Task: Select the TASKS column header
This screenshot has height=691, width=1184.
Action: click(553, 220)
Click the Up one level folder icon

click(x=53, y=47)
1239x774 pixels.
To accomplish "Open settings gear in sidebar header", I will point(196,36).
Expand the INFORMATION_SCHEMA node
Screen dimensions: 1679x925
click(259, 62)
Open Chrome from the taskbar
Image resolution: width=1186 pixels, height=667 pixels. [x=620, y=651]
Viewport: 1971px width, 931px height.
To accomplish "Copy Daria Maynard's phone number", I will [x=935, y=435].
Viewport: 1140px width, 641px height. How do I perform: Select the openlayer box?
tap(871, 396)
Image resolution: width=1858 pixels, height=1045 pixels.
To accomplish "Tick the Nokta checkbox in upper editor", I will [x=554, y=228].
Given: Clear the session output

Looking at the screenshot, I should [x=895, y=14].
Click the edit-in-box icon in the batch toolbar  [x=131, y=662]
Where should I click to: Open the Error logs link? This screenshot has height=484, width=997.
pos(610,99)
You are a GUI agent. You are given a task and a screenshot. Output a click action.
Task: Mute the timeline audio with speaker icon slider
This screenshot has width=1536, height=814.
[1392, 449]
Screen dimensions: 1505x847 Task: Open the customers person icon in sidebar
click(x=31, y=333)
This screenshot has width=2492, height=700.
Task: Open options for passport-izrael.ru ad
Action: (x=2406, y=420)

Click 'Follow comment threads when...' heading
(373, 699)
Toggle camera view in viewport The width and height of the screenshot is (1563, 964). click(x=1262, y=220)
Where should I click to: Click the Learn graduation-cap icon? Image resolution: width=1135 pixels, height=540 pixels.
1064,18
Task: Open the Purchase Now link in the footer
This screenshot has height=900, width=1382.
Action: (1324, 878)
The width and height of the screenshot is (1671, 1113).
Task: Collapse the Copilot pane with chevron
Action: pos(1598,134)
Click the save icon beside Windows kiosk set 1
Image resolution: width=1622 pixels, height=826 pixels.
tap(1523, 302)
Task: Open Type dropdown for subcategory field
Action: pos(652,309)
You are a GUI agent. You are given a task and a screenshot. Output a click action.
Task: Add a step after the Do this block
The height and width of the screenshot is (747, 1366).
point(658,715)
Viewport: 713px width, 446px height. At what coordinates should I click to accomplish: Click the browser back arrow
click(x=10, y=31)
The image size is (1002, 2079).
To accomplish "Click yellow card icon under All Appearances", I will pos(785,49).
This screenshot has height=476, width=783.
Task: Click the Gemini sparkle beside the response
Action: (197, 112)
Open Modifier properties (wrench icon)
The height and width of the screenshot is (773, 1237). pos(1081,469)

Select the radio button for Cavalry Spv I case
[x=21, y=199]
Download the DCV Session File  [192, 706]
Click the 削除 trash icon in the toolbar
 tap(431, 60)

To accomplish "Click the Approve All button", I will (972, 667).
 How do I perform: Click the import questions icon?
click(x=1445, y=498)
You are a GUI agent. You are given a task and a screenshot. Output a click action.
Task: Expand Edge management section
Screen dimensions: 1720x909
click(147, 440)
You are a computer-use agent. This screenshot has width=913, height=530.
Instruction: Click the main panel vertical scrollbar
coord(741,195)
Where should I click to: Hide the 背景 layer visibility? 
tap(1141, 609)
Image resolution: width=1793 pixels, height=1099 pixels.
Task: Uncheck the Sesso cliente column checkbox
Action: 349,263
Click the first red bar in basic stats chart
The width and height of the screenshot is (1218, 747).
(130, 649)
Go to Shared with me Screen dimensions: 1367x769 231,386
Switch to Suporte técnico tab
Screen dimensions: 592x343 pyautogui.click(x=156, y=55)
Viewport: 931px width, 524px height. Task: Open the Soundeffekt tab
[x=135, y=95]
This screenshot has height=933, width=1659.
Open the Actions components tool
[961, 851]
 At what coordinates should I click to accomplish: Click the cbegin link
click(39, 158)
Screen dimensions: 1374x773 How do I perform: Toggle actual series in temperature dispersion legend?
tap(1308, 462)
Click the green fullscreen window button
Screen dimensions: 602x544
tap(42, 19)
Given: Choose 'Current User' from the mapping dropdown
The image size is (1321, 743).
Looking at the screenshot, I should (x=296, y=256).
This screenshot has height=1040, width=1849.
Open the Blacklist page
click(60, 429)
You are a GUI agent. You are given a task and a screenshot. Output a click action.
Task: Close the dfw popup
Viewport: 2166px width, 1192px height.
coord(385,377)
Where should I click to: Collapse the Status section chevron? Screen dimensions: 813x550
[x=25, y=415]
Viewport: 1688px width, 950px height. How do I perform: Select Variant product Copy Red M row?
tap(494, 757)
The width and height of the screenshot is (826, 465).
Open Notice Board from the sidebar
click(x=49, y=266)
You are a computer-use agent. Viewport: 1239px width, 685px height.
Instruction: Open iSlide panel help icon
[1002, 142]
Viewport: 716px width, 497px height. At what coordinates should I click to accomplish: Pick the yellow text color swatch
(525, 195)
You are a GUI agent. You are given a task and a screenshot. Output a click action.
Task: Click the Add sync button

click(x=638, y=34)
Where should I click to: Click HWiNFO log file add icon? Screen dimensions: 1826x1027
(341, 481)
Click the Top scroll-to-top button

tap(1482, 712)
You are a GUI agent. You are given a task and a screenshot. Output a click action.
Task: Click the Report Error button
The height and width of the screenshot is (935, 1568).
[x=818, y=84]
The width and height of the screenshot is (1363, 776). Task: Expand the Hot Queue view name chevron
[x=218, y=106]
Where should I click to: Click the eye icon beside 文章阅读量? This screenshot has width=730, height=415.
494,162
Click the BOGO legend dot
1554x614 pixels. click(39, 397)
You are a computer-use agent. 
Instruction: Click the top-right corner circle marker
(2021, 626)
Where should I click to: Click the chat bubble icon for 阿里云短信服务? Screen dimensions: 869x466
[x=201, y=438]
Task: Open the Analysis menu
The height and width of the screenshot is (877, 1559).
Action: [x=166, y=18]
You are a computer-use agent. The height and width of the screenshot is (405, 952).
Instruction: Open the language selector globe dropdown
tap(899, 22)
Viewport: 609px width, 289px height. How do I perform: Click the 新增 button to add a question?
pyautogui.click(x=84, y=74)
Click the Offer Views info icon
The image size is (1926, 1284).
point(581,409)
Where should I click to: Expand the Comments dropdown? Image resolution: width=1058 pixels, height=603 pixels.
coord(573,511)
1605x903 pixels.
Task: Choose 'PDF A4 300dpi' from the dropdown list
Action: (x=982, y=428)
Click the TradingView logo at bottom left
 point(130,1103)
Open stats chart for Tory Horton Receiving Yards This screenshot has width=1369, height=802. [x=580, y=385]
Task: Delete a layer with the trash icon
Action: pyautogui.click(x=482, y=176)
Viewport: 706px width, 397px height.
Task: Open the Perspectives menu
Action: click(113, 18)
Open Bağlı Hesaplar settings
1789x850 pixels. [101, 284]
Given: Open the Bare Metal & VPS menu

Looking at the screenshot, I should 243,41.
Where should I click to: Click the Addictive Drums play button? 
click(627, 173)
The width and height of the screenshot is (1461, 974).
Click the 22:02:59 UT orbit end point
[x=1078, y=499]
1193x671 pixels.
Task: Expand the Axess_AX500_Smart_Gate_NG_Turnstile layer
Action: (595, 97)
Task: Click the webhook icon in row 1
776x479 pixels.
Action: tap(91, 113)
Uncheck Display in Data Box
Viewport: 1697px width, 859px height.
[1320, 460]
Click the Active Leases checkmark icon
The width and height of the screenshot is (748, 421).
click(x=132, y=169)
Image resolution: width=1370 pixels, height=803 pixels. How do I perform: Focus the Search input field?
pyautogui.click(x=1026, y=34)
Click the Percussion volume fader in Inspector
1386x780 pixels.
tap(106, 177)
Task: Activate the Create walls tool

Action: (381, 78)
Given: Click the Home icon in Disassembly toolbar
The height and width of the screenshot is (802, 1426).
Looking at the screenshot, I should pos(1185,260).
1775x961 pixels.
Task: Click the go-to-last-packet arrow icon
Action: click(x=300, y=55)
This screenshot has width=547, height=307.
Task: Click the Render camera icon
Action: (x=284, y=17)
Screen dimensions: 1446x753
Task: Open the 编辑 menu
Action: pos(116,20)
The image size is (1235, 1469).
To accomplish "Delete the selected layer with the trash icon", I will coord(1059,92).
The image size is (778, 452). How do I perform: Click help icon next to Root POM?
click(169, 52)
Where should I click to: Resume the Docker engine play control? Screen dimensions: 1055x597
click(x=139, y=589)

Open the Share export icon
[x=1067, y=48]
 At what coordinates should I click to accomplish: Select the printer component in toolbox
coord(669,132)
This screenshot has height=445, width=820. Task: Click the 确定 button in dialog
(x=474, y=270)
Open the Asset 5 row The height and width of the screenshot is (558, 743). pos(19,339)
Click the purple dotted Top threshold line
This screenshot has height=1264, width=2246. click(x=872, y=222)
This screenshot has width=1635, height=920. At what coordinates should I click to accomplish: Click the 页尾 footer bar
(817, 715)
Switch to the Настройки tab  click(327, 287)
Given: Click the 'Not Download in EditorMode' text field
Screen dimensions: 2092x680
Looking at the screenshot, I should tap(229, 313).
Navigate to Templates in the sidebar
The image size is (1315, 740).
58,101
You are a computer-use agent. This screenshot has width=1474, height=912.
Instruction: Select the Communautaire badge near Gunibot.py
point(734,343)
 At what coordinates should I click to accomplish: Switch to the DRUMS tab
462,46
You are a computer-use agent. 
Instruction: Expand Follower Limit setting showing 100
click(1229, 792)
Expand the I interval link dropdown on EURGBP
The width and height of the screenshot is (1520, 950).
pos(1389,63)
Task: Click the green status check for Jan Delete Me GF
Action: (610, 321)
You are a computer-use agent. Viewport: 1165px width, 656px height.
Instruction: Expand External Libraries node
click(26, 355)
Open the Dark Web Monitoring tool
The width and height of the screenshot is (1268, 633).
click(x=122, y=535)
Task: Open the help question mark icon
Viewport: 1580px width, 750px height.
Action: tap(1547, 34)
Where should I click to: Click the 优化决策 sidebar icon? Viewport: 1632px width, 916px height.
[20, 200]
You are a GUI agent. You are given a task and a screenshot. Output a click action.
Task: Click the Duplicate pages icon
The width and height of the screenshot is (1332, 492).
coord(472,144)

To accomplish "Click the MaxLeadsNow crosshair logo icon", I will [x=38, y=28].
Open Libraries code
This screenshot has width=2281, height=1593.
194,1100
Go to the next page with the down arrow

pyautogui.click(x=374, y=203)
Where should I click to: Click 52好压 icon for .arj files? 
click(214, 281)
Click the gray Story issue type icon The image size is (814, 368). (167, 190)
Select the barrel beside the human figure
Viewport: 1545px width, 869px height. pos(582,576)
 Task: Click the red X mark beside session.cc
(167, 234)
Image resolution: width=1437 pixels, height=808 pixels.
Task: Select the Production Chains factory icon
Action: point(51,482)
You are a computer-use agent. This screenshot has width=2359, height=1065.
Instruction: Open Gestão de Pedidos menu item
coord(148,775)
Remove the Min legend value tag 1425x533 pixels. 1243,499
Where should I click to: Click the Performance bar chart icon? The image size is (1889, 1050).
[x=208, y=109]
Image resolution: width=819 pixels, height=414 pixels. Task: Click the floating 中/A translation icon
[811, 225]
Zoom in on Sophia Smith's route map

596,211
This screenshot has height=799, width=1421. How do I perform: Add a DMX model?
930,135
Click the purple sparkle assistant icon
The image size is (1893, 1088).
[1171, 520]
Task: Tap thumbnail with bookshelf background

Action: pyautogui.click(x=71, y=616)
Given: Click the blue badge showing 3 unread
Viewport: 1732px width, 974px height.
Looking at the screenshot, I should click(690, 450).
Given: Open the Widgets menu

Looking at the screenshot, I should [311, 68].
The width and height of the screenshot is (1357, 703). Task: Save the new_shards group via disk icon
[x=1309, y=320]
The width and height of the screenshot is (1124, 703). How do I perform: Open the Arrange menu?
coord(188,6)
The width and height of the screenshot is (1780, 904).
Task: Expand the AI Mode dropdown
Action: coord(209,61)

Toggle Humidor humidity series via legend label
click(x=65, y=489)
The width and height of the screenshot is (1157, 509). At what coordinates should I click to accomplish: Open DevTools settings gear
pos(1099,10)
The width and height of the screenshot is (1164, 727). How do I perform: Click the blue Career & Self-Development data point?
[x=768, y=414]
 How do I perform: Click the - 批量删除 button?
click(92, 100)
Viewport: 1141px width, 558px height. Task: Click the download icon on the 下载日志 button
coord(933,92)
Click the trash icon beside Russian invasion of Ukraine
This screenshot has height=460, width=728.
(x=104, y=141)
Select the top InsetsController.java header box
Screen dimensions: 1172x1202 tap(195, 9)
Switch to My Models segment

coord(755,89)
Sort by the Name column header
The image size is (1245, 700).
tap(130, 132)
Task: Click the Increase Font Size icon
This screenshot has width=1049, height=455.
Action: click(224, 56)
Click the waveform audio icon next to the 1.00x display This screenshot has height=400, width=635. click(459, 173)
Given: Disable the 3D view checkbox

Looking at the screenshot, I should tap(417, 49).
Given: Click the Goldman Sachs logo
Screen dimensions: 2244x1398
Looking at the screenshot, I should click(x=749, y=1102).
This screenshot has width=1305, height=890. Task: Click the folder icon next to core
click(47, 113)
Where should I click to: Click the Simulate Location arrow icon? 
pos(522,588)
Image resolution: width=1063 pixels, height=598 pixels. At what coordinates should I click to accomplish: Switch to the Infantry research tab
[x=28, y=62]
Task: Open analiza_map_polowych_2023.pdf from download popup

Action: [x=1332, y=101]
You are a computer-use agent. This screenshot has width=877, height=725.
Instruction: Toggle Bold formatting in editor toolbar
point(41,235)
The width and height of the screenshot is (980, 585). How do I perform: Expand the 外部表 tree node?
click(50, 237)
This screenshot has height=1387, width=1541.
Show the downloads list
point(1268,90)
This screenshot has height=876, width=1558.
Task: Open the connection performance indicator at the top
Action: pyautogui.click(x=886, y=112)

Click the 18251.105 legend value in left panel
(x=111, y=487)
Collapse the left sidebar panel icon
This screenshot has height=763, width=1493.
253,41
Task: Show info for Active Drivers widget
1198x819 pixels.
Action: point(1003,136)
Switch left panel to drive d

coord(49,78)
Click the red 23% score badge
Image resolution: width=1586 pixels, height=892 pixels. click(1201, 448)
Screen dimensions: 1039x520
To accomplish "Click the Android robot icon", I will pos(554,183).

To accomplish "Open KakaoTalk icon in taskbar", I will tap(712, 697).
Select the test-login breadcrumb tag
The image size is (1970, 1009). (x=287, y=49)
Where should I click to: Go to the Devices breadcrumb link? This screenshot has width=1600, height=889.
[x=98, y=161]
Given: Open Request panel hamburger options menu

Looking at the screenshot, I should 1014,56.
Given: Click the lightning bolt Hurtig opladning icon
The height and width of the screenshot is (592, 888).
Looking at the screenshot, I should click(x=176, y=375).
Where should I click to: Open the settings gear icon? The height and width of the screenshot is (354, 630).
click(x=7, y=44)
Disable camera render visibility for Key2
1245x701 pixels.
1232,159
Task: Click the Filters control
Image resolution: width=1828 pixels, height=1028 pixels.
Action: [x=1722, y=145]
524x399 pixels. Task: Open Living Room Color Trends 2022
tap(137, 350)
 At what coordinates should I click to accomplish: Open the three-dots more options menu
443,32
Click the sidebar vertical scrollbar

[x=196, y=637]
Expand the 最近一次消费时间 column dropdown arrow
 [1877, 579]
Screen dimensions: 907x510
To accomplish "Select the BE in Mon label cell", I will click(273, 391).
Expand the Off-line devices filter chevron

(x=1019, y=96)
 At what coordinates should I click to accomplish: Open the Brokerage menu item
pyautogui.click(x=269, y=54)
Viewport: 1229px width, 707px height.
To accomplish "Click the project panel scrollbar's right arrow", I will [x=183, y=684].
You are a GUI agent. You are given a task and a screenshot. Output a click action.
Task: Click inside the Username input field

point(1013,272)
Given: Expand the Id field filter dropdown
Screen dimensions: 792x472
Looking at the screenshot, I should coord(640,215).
--------
* Task statement
Everything from the line with "Task: Click inside the Username input field" through the last line of the data above, please return word for word, and no other line.

* Output for this exercise
Task: Click inside the Username input field

point(1013,272)
Given: Expand the Id field filter dropdown
Screen dimensions: 792x472
Looking at the screenshot, I should coord(640,215).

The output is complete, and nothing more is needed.